I took a couple of online tests to get an idea of how fast I read and came up with 350 words per minute. With that bit of data, we can now add some more columns to our data and figure out the total time to read all the emails:

def wordCount(row):

    if(row['Format'] == 'Html'):
        return htmlWordCount(row['Body'])

    return textWordCount(row['Body'])

averageWordsPerMinute = 350

# Count the words in each message body
emails['WordCount'] = emails.apply(wordCount, axis=1)
emails['MinutesToRead'] = emails['WordCount'] / averageWordsPerMinute

# Get total number of minutes required to read all these emails
totalMinutes = emails['MinutesToRead'].sum()

# And convert that to a more human-readable timespan
timeToRead = humanfriendly.format_timespan(totalMinutes * 60)

The full script is here, if you're playing at home.

Running that against all of my Gmail gives me:

>>> timeToRead
'2 weeks, 6 days and 18 hours'

So if I sat down and read at my fastest speed 24/7 for three weeks straight with no breaks, no sleep, and never slowing down, I could finish reading every word of every email I've ever received in my Gmail account. If I only read them 8 hours a day, it'd take me about 9 weeks to finish.

That's actually less than I expected, though "two whole months of your life spent just reading your email" is a still a bit sobering.

Sobering enough that I'm not going to try to compute this for my other four email accounts, anyway.

Mining Your Gmail Data - Part 6

First off, let's take a look at the second question that came up at the end of the last post: ignoring the Media Type (the 'application/', 'video/', etc.) from the MIME type.

That turns out to be pretty easy - the script from last time already collected that data, because MimeKit already made it available. We just need to adjust our pandas script to group on 'MediaSubtype' instead of 'MimeType':

types = notFromMe.groupby(['MediaSubtype'])

Attachment Types by %

That cleaned things up a lot. But we still have the second question from the last post: what's behind octet-stream?

Application/octet-stream is basically the generic binary file option; most likely the original client which uploaded the file didn't specify the type. But we can make an educated guess about the type based on the file name extension, where we have it. So we'll write a quick function which takes a row of data and, if the Media Subtype is 'octet-stream', returns the file name extension from the FileName column:

import os.path

...

def filetype(row):
    if not(isinstance(row['ContentTypeName'], str)):
        return ''
    if row['MediaSubtype'] == 'octet-stream':
        return os.path.splitext(row['ContentTypeName'])[1]
    return row['MediaSubtype']

We can run that function against our data and put the results in a new column which we'll call 'FileType':

notFromMe['FileType'] = notFromMe.apply(lambda row: filetype(row), axis = 1)

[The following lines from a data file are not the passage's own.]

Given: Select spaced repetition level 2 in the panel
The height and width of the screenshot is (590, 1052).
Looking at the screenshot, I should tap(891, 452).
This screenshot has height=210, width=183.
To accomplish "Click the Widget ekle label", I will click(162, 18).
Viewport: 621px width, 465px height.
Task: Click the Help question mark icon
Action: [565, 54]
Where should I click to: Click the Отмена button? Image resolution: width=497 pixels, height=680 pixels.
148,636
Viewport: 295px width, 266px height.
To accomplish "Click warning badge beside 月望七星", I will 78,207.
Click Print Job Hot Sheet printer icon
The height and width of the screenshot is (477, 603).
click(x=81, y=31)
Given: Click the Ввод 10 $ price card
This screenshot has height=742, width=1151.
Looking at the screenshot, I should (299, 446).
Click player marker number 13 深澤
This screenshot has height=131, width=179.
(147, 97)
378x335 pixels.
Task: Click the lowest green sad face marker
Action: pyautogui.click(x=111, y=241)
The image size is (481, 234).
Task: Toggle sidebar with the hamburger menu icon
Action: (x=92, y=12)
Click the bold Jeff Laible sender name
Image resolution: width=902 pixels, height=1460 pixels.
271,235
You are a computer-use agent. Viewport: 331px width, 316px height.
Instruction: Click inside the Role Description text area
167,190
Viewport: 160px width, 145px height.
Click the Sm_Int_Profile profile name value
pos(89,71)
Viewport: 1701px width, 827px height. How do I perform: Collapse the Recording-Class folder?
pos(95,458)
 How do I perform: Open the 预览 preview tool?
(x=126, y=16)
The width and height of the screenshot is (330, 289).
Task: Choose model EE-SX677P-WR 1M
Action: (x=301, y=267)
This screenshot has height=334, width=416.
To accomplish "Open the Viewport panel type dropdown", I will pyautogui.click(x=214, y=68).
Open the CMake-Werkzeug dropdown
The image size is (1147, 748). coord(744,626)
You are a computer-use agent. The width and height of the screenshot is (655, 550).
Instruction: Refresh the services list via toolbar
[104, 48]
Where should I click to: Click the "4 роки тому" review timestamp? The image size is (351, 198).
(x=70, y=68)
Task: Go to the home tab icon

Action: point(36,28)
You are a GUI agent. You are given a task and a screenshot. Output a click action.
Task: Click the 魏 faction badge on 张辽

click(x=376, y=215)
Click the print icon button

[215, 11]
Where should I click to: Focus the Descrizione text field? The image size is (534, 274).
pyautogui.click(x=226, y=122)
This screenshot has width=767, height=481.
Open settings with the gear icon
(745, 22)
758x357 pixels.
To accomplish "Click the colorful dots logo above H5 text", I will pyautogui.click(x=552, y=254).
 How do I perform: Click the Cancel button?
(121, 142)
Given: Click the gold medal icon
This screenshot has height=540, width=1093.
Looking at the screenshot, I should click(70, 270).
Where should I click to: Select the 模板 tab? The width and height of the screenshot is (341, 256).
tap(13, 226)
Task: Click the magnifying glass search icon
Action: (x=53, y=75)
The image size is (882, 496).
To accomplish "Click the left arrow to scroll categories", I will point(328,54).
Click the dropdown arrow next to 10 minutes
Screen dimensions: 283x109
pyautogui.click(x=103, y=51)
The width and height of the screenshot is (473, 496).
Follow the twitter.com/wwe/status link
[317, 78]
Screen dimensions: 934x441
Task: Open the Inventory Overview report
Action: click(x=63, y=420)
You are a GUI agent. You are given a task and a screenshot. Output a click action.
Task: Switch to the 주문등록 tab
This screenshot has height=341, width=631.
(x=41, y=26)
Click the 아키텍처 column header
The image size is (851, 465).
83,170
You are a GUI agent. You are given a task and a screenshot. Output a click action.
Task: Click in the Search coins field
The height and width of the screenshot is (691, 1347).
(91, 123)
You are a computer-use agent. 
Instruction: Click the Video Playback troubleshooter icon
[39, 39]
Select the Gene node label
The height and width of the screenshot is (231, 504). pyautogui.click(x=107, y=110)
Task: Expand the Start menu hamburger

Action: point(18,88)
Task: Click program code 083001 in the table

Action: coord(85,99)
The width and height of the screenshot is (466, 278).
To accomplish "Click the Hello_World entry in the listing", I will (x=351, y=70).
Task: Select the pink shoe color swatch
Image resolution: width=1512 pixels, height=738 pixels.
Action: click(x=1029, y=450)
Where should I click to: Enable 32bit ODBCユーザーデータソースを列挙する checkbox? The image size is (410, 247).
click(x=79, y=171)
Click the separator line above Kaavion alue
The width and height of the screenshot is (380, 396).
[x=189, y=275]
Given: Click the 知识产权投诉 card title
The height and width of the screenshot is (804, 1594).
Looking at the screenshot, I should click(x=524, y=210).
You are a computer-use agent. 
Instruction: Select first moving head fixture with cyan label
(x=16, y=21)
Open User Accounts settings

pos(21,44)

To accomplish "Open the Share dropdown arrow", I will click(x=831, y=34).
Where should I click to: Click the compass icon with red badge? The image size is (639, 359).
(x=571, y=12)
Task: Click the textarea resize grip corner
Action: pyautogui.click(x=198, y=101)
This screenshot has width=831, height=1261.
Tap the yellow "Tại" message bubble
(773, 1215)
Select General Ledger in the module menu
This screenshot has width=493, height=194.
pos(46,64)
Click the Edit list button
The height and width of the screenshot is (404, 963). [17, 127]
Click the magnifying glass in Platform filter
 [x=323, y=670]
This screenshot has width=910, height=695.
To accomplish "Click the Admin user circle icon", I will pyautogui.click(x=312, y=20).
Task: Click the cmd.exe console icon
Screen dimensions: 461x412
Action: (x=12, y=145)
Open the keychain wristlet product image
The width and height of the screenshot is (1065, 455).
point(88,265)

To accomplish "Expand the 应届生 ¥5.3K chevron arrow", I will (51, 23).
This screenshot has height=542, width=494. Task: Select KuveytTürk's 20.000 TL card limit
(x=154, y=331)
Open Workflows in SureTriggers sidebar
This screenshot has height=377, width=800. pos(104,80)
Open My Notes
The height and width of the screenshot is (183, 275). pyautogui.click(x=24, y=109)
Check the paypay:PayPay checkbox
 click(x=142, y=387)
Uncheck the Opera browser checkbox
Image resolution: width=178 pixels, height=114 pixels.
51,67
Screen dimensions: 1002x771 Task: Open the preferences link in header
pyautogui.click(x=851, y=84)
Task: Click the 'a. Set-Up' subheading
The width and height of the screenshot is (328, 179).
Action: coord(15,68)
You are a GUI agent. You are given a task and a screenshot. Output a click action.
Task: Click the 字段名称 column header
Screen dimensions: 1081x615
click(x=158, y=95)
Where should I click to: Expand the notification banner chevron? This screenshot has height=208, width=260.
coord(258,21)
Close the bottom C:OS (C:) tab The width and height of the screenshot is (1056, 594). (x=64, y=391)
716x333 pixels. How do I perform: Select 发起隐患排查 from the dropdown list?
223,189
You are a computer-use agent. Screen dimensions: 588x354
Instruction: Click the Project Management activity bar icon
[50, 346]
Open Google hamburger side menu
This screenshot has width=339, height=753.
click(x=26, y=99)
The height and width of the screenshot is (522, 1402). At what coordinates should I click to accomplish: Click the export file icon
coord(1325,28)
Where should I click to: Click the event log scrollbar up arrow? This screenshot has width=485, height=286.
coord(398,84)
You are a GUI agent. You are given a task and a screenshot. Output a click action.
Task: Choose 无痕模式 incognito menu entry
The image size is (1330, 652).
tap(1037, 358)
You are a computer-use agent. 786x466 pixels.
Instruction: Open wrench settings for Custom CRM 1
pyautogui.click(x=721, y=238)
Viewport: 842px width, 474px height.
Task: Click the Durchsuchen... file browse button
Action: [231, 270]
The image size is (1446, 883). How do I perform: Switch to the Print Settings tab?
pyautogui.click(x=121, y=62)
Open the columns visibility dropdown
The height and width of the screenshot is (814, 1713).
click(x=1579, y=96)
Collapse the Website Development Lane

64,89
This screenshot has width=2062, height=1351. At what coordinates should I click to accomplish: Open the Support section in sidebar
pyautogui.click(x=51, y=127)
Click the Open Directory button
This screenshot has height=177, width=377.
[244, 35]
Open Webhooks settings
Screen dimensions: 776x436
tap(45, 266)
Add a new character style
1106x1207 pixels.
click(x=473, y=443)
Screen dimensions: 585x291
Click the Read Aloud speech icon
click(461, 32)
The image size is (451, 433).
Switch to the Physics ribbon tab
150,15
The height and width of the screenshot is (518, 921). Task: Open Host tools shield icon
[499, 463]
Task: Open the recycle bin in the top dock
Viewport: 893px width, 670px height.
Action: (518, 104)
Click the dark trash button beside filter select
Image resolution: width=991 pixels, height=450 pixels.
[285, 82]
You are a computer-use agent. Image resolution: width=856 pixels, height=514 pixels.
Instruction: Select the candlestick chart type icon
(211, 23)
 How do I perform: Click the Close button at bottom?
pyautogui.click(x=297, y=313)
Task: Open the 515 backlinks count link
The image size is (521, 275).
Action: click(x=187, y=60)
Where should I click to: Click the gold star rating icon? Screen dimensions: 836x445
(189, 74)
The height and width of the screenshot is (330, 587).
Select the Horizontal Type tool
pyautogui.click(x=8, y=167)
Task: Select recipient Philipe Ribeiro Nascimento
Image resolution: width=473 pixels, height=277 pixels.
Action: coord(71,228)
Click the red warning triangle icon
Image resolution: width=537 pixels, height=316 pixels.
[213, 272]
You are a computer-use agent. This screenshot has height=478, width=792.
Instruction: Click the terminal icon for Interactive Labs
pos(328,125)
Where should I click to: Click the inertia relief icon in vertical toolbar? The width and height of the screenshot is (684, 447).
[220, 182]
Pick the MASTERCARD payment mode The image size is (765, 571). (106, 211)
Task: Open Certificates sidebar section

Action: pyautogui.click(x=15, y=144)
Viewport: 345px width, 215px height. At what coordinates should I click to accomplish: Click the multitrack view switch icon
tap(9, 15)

Now, instead of grouping by MediaSubtype, we just group by FileType. This isn't perfect - some of our data is getting discarded because there's not enough info between Media Subtype and FileName to figure out what kind of attachment it is. But the data is mostly good, and gives us a much more useful chart:

Attachment Types by %

I'm also running this chart with a threshold of 0.02 for the 'other' section, to clean up the less-frequent file types. The whole script can be found here.

So, if I'm looking to downsize my Gmail backup, I should probably concentrate on JPEGs, videos (wmv and mpeg), and PDFs.